Odpowiedź jest oczywista - Lara Croft z Tomb Raider'a. Jest wyszkolona w zimowych warunkach, dzięki niej w zasadzie żadne trudności nie są przeszkodą. Wiele bym się od niej nauczył - np. wspinanie po górach czy lodowych pionowych ścianach, polowania, tworzenia rzeczy w ciągu 5 sekund oraz także jak zabić cały obóz bandytów którzy akurat mogą się pojawić w Zakopanym, nigdy nie wiadomo gdzie się nagle przeciwnicy zrespią ??. Oczywiście także ważnym elementem tego spotkania byłaby możliwość nauczenia się przeżywania praktycznie wszystkiego jak np. uderzenia w drzewo z dużą prędkością. Następnie zjeżdżanie na nartach z Larą byłoby samą przyjemnością, bez obawy przed wjechaniem właśnie w drzewo z tragicznym skutkiem.
Witam! Do zakopanego? Z związku z tym że to góry, a jak wiadomo wszystkie krasnale lubią góry. Zabrałbym na szczyt Giewont Króla Khalida (tytan z gier serii Warlords Battlecry 1-3). Powód? Bardzo prosty zostałbym zaniesiony na szczyt z Królem Krasnali. A na szczycie, w ukrytej kopalni impreza byłaby na pewno przednia!
Ja pojechałbym do zakopanego razem z Williamem Mackenzie (bohaterem the long dark), gdyby wybralibyśmy się w góry, żadne warunki atmosferyczne nie byłyby nam straszne.
Do Zakopanego wybrałbym się z Artemem.
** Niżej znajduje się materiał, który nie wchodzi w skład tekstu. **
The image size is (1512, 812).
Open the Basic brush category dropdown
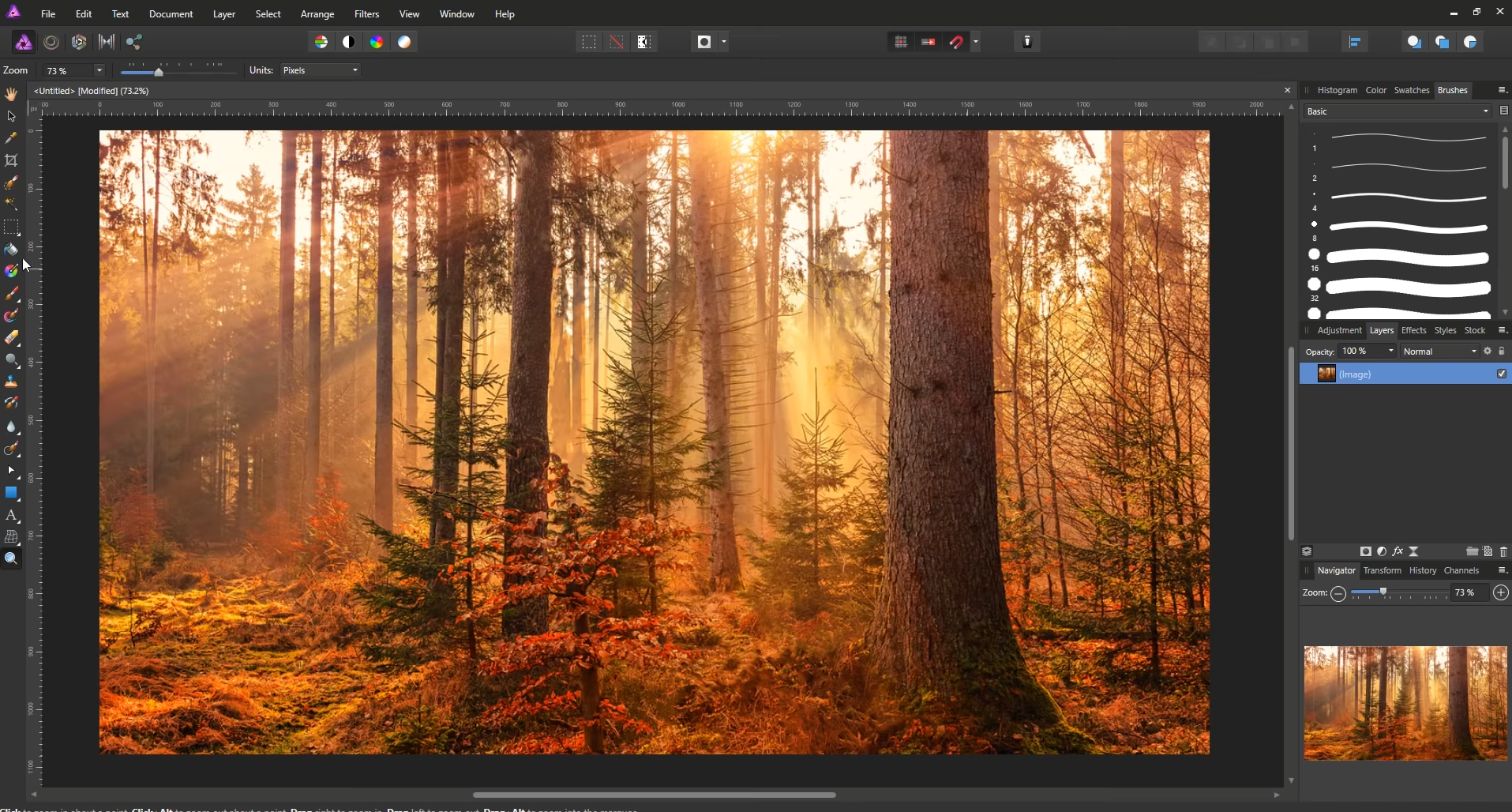(x=1397, y=111)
Lubię podróżować i zwiedzać w spokoju a Artem byłby idealnym kompanem, który na nic nie narzeka. Cenię również jego zaangażowanie w każdą sprawę, gdyż zawsze stara on się wykonać polecone mu zadanie bez słowa. Wędrówki po szlakach z nieustraszonym Stalkerem nie byłyby żadnym wyzwaniem.
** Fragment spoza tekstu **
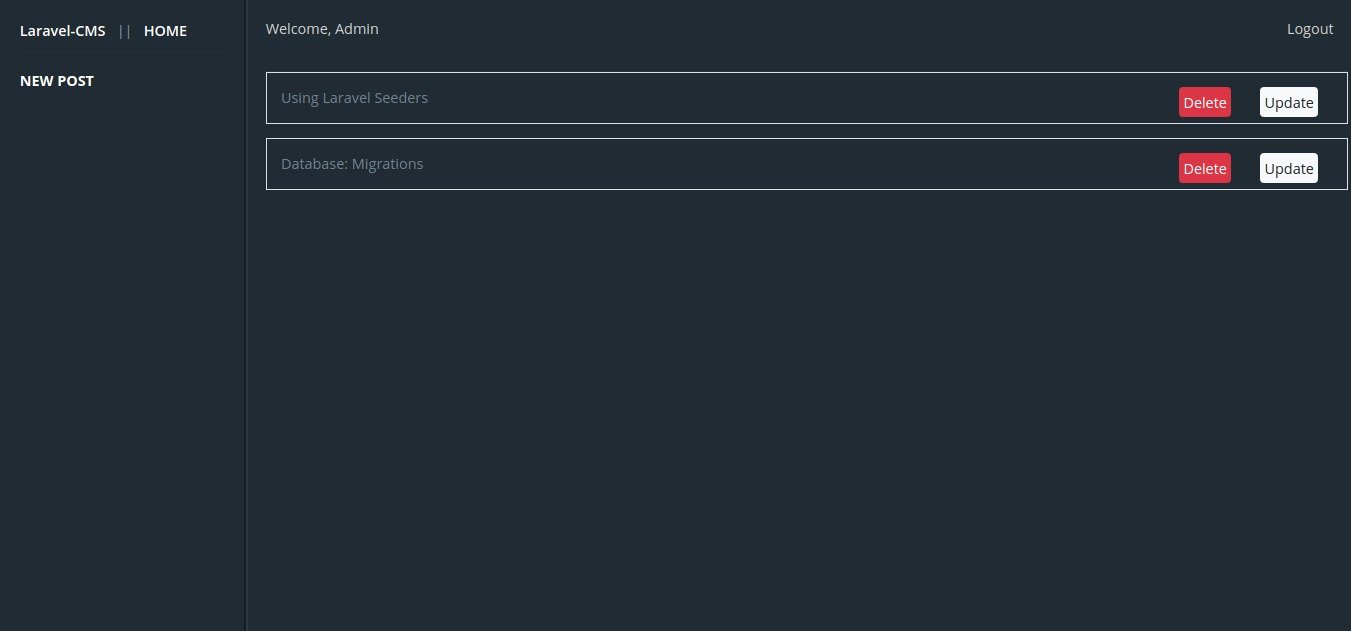Click blank space between Migrations title and Delete
Screen dimensions: 1351x631
click(800, 164)
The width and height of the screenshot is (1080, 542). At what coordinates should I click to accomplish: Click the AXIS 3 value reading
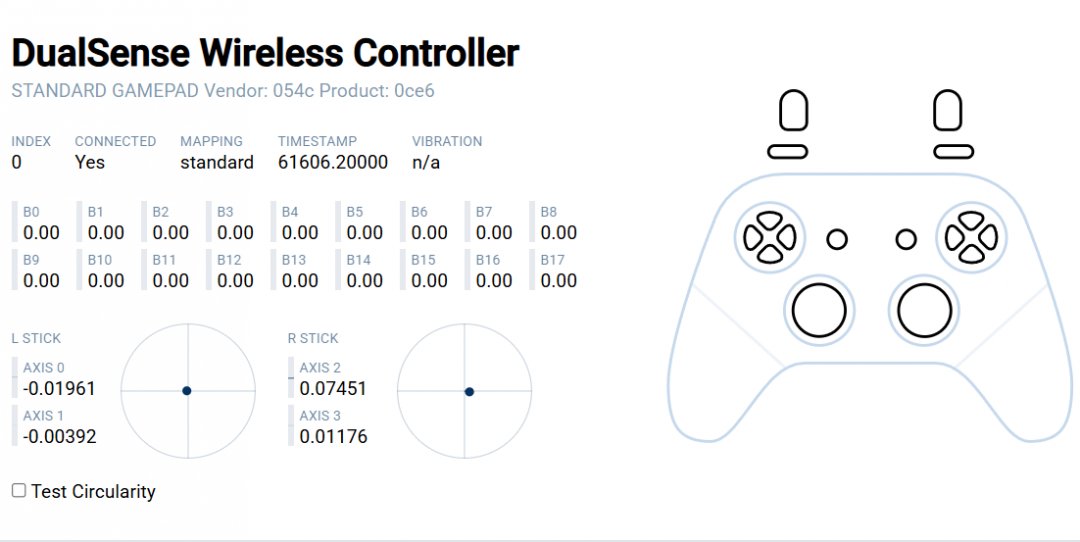click(333, 437)
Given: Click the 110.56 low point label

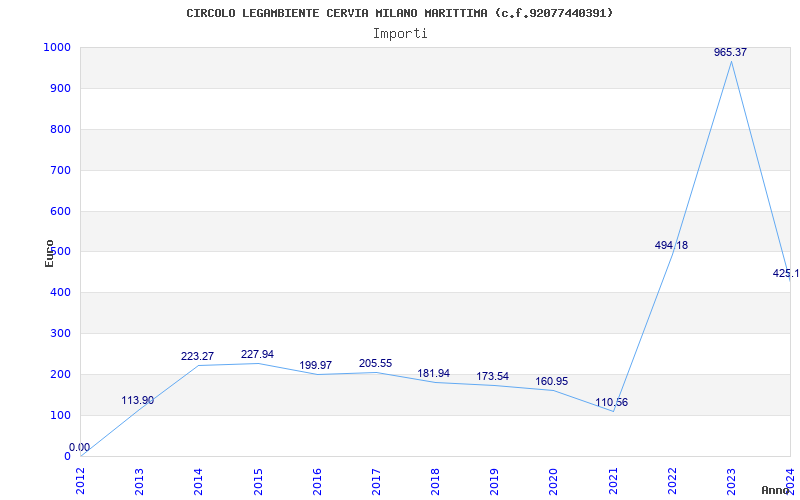Looking at the screenshot, I should [x=611, y=402].
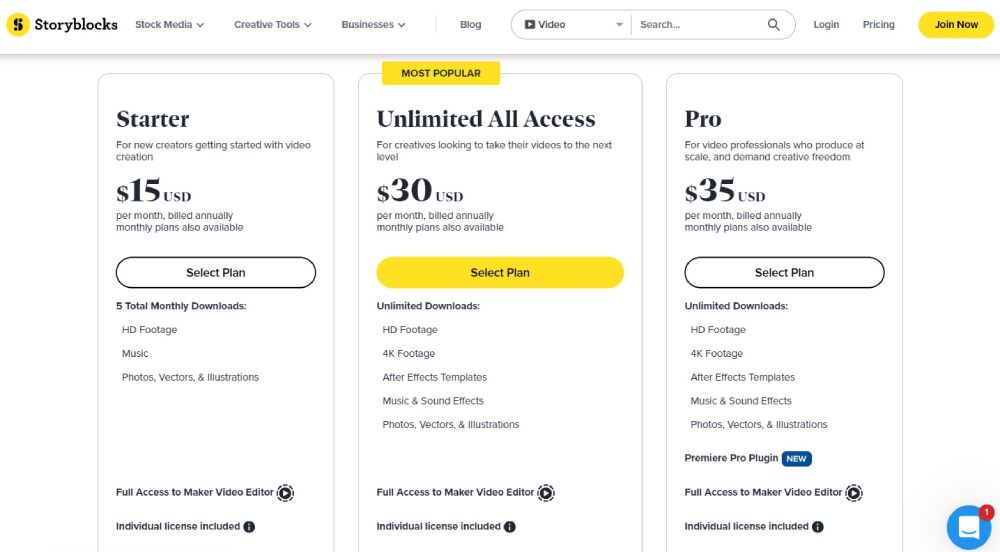Click Pro plan individual license info icon
The image size is (1000, 552).
point(817,527)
Ja bym zabrał Solaire z Astory, ponieważ jest to idealny partner do wesołej współpracy!
Zabrałbym ze sobą Kratosa, który lubi spędzać czas gromiąc różnych bogów i tytanów. Chętnie zobaczyłbym od boku czy poradzi sobie ze Śpiącym Rycerzem z Giewontu tak samo łatwo jak poszło mu z Kronosem. Po tym spotkaniu Tatry na pewno nie przypominałyby tych, które znamy.
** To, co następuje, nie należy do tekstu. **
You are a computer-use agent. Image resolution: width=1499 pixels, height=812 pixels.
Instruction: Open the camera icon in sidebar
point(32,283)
Ja bym się wybrał z bohaterem Getting over it with Bennett Foddy. Chciałbym zobaczyć jak się tym garnku gramoli na Rysy :D.
Do Zakopanego pojechałbym ze Starkillerem. Korki na zakopiance nie stanowiłyby żadnego problemu, kolejki na wyciągi też szybko by zostały "rozładowane". Awarie sieci elektrycznej też by nie stanowiły żadnego problemu - force lightning i po kłopocie ! :)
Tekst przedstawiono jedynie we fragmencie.